We also measured the single-channel activities of the V106I and A111V mutants, which showed the increased population of the C state in the NMR analyses. The populations of the nonconductive state during the burst period were calculated to be 45% in the V106I mutant and more than 90% in the A111V mutant, respectively, indicating the nonconductive populations were similarly increased in these mutants as compared to that in the wild type (16%) (Fig. 4b, blue dotted lines). The broad distribution of the K+-conductive state was similarly observed in the V106I mutant, showing the existence of the multiple sub-conductance levels as observed in the V91I mutant. The relative populations of the C state, normalized by the sum of the populations of the P and C states, correlated well with the nonconductive state populations during the burst period in the single-channel recordings (R2 = 0.89), supporting our notion that the P and C states defined by the NMR analyses correspond to the conductive and nonconductive states during the burst period, respectively, observed in single-channel recordings (Fig. 4c).

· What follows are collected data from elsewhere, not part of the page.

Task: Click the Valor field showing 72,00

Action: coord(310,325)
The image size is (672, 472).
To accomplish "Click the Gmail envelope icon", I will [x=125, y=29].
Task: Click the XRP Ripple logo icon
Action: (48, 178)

Although we could observe a positive correlation between the P and C state populations defined by the NMR analyses and the intra-burst conductive/nonconductive populations, it was difficult to quantitatively determine the population of the long, inter-burst nonconductive state due to the insufficient numbers of sampling points of the slow gating transitions, which hampered the analysis of the correlation including this state. Therefore, we compared the exchange kinetics between the P and C states with the intra-burst gating kinetics, to obtain further supportive data. We analyzed the intra-burst gating kinetics of the V91I mutant and calculated the mean dwell times of the conductive and nonconductive states within the burst period (Supplementary Fig. 4). The mean dwell times of the conductive and nonconductive states were 7.9 and 27.0 ms, respectively, and correspond to an exchange rate of 160 s−1 assuming two-state exchange. These kinetic parameters are consistent with the NMR observation that the exchange between the P and C states was in a slow-exchange regime with significant exchange-induced line broadening effects, and cannot be explained by the exchange between the P and I states, as we previously demonstrated that this exchange process is much slower, with a kex of 1.4 s−1 at 40 °C. In the NMR spectrum of the V91I mutant at 25 °C, extra line broadening effects on the order of several tens of seconds were observed for the V76γ1 methyl signals in the 13C dimension, as compared to the wild type (Supplementary Fig. 5), consistent with the expected exchange contribution (=46.9 s−1) assuming the exchange rate of 160 s−1, the 13C chemical shift difference of 0.45 ppm, and the major and minor state populations of 70 and 30% at 18.8 Tesla (800 MHz 1H frequency)40. These results further support our proposal that the exchange between the P and C states explains the intra-burst conductive and nonconductive transitions.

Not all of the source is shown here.